Stored items:
= Beginning of Section =
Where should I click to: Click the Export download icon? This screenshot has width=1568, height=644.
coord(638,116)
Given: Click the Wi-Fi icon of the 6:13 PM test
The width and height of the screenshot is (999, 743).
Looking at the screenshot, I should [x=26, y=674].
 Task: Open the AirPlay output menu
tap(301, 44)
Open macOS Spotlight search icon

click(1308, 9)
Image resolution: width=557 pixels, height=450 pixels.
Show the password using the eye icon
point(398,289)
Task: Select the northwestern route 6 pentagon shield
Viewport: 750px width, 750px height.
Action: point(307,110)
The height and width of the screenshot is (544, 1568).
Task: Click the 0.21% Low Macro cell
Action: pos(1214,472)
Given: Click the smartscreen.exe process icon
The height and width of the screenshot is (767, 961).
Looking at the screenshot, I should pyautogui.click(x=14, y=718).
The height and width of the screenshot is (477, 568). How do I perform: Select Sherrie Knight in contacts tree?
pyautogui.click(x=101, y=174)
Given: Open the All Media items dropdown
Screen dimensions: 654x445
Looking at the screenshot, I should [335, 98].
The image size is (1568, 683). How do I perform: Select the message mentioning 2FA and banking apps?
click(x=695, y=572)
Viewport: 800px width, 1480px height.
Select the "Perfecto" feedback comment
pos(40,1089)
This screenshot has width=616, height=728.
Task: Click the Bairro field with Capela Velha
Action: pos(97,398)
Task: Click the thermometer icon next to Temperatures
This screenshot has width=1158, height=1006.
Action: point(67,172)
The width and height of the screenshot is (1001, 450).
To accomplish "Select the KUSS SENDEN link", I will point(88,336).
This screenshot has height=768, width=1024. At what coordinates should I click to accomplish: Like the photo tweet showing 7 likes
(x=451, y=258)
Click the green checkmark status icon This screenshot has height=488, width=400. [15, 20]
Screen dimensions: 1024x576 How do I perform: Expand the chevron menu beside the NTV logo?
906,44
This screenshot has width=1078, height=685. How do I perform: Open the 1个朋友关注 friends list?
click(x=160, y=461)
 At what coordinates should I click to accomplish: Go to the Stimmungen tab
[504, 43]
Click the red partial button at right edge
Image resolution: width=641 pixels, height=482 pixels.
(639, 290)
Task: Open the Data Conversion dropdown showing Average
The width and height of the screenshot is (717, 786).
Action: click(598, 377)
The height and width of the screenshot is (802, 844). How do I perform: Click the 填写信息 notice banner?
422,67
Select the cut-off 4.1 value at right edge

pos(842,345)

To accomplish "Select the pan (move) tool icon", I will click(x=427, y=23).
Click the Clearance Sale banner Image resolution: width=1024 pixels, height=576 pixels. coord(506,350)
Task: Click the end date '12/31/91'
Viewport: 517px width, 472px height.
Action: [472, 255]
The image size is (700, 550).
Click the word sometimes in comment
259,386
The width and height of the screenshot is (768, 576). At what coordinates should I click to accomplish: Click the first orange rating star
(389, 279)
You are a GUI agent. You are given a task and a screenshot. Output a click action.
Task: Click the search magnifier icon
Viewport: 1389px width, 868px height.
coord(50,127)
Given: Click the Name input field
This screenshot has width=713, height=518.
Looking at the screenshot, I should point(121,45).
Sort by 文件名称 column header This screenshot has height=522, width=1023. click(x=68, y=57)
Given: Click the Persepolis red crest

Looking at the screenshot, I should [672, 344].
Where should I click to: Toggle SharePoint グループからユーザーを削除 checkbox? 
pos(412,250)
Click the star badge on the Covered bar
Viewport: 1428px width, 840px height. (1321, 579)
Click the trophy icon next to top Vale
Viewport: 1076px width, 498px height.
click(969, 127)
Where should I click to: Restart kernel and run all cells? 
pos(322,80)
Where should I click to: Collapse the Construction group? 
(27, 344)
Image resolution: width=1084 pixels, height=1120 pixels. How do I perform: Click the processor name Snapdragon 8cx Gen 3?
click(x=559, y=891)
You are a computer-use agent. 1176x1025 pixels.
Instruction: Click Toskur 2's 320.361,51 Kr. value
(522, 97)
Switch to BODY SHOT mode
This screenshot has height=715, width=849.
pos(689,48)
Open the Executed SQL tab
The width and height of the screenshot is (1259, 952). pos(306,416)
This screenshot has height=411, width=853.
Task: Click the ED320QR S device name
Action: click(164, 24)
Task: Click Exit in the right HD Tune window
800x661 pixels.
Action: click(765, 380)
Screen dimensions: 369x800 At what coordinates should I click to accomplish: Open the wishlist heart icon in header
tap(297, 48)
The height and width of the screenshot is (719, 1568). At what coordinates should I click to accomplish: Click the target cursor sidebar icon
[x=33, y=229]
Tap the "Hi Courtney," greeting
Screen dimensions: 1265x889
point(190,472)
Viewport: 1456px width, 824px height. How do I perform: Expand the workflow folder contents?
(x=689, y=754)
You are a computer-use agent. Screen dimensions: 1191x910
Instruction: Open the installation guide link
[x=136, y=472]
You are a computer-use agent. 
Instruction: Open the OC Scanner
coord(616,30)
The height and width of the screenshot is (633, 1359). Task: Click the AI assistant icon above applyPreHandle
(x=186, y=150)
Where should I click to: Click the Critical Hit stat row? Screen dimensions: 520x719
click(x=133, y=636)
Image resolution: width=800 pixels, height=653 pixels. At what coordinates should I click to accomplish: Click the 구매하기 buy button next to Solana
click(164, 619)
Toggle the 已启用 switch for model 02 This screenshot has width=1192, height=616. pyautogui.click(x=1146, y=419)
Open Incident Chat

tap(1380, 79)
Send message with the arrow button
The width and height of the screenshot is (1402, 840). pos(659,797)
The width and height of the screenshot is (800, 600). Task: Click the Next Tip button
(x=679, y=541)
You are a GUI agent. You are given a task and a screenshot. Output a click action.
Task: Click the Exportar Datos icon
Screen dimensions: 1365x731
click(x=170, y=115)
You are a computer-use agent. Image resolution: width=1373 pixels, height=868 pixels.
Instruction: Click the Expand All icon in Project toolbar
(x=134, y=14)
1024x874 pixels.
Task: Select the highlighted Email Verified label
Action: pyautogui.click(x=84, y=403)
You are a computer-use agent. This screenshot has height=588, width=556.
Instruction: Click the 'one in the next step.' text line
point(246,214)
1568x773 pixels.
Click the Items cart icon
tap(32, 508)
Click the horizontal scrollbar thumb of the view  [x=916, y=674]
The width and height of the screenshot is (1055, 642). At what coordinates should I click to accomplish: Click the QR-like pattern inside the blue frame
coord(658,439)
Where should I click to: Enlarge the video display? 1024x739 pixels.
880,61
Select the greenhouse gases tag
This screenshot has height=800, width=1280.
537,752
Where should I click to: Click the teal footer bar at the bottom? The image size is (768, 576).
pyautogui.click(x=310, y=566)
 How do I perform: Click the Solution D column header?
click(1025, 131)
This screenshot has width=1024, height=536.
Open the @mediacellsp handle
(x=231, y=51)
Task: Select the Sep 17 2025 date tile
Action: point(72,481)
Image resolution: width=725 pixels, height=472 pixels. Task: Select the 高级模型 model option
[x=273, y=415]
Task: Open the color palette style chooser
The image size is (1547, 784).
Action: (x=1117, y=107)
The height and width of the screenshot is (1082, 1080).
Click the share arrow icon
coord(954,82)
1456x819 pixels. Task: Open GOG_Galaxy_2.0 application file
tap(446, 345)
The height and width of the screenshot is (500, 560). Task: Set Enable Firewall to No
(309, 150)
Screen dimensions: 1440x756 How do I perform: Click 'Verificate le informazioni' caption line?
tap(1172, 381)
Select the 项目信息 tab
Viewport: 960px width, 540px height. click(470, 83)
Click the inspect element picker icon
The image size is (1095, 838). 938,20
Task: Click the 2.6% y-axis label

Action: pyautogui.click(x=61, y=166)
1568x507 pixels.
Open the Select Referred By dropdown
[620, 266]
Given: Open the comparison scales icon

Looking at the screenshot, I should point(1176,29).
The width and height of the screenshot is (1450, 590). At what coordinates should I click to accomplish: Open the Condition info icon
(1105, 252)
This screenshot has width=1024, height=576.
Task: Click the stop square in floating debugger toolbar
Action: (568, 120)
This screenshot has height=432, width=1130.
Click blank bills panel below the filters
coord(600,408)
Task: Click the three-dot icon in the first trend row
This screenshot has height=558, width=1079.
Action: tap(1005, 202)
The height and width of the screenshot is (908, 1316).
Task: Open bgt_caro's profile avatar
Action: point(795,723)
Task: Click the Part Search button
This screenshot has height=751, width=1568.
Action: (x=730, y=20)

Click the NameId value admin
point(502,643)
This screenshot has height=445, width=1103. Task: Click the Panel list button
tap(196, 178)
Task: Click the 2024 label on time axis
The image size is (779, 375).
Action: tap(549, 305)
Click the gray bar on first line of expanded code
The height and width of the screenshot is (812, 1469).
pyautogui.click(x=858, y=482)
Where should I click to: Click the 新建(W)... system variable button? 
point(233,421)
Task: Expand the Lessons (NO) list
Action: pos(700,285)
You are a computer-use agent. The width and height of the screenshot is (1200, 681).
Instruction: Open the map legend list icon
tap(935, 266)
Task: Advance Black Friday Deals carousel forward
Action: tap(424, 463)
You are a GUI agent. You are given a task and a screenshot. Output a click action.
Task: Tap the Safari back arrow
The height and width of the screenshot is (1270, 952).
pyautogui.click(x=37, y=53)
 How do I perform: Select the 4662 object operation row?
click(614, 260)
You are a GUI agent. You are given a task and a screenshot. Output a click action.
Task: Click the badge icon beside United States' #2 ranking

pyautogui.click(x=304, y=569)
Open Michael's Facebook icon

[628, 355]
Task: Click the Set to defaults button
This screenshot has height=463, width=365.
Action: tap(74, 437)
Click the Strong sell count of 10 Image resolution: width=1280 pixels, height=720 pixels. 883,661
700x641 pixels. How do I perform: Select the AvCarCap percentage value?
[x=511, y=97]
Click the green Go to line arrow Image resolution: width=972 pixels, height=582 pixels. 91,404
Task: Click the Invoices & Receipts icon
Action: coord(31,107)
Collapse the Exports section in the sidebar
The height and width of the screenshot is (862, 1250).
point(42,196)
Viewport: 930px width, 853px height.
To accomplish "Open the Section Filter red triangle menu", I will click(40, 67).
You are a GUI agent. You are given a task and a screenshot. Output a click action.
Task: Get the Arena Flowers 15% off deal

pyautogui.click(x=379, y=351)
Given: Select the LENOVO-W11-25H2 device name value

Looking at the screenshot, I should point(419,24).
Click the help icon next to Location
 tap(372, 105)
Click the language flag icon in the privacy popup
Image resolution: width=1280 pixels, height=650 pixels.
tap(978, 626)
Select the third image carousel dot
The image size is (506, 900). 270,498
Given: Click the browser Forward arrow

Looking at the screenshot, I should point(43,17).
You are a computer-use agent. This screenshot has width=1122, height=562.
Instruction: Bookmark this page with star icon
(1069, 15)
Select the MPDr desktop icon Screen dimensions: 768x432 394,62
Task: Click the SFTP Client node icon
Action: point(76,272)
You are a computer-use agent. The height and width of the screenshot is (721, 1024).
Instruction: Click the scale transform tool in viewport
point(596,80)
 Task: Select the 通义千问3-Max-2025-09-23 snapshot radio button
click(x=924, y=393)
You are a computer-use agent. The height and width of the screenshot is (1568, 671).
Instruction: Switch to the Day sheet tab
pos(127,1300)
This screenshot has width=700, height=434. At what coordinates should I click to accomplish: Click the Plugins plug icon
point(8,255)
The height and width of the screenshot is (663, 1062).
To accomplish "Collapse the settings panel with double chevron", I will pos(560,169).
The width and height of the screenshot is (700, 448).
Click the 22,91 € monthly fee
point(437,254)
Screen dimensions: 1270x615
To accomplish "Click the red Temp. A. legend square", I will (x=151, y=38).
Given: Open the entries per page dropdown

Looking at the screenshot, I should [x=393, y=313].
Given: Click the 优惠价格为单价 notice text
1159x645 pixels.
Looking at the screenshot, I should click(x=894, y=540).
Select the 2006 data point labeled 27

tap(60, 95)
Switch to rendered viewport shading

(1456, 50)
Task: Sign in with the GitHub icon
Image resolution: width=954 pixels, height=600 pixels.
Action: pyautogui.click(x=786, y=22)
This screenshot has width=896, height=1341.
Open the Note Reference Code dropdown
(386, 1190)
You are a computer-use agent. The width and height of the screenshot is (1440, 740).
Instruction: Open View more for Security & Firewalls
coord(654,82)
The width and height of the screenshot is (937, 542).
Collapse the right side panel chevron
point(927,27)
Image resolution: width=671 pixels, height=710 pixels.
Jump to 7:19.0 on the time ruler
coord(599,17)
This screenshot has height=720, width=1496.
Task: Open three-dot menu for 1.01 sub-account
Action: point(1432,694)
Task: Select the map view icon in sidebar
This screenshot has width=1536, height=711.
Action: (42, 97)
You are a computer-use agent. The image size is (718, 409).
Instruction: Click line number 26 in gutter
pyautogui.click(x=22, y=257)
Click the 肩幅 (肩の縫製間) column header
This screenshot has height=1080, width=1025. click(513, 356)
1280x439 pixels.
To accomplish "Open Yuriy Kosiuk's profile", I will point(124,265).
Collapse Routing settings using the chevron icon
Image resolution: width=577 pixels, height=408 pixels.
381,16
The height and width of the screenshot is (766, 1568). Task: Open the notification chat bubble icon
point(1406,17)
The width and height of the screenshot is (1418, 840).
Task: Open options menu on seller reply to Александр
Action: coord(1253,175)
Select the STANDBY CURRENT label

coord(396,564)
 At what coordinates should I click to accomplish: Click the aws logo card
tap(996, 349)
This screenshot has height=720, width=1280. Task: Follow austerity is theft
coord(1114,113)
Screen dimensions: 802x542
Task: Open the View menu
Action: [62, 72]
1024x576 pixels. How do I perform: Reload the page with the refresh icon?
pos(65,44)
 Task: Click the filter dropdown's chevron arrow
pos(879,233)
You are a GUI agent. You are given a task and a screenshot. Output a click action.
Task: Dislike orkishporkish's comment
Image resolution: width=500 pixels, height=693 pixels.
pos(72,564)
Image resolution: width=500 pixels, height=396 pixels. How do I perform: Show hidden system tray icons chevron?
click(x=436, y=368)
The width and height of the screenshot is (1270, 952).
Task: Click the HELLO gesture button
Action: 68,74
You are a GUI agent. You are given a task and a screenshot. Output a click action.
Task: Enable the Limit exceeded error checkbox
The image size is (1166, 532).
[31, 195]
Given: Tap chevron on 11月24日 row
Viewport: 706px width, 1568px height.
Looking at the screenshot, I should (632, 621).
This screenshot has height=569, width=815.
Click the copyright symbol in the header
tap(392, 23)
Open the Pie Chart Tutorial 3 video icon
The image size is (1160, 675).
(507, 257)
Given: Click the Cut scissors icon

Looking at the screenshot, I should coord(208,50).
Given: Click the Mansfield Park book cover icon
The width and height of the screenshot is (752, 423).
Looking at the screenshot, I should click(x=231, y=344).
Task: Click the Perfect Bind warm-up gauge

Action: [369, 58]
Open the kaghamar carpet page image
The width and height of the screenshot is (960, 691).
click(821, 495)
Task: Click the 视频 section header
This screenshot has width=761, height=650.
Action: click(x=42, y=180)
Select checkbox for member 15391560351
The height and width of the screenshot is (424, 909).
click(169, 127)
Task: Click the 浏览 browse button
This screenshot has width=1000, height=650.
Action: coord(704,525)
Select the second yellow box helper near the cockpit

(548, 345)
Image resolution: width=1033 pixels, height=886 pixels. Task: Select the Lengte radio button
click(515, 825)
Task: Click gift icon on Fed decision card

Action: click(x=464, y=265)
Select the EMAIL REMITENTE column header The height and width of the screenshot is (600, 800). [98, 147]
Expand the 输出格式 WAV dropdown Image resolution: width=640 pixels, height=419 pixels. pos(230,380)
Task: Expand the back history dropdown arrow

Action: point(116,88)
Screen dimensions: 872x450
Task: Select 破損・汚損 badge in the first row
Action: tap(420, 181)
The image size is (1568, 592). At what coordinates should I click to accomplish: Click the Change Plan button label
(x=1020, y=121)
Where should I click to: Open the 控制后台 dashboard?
= End of Section =
### Aim of the exercise
Write out exactly those lines running from the line with "Select the second" to the end of the data above, the first and last included.

### Exercise solution
Select the second yellow box helper near the cockpit

(548, 345)
Image resolution: width=1033 pixels, height=886 pixels. Task: Select the Lengte radio button
click(515, 825)
Task: Click gift icon on Fed decision card

Action: click(x=464, y=265)
Select the EMAIL REMITENTE column header The height and width of the screenshot is (600, 800). [98, 147]
Expand the 输出格式 WAV dropdown Image resolution: width=640 pixels, height=419 pixels. pos(230,380)
Task: Expand the back history dropdown arrow

Action: point(116,88)
Screen dimensions: 872x450
Task: Select 破損・汚損 badge in the first row
Action: tap(420, 181)
The image size is (1568, 592). At what coordinates should I click to accomplish: Click the Change Plan button label
(x=1020, y=121)
Where should I click to: Open the 控制后台 dashboard?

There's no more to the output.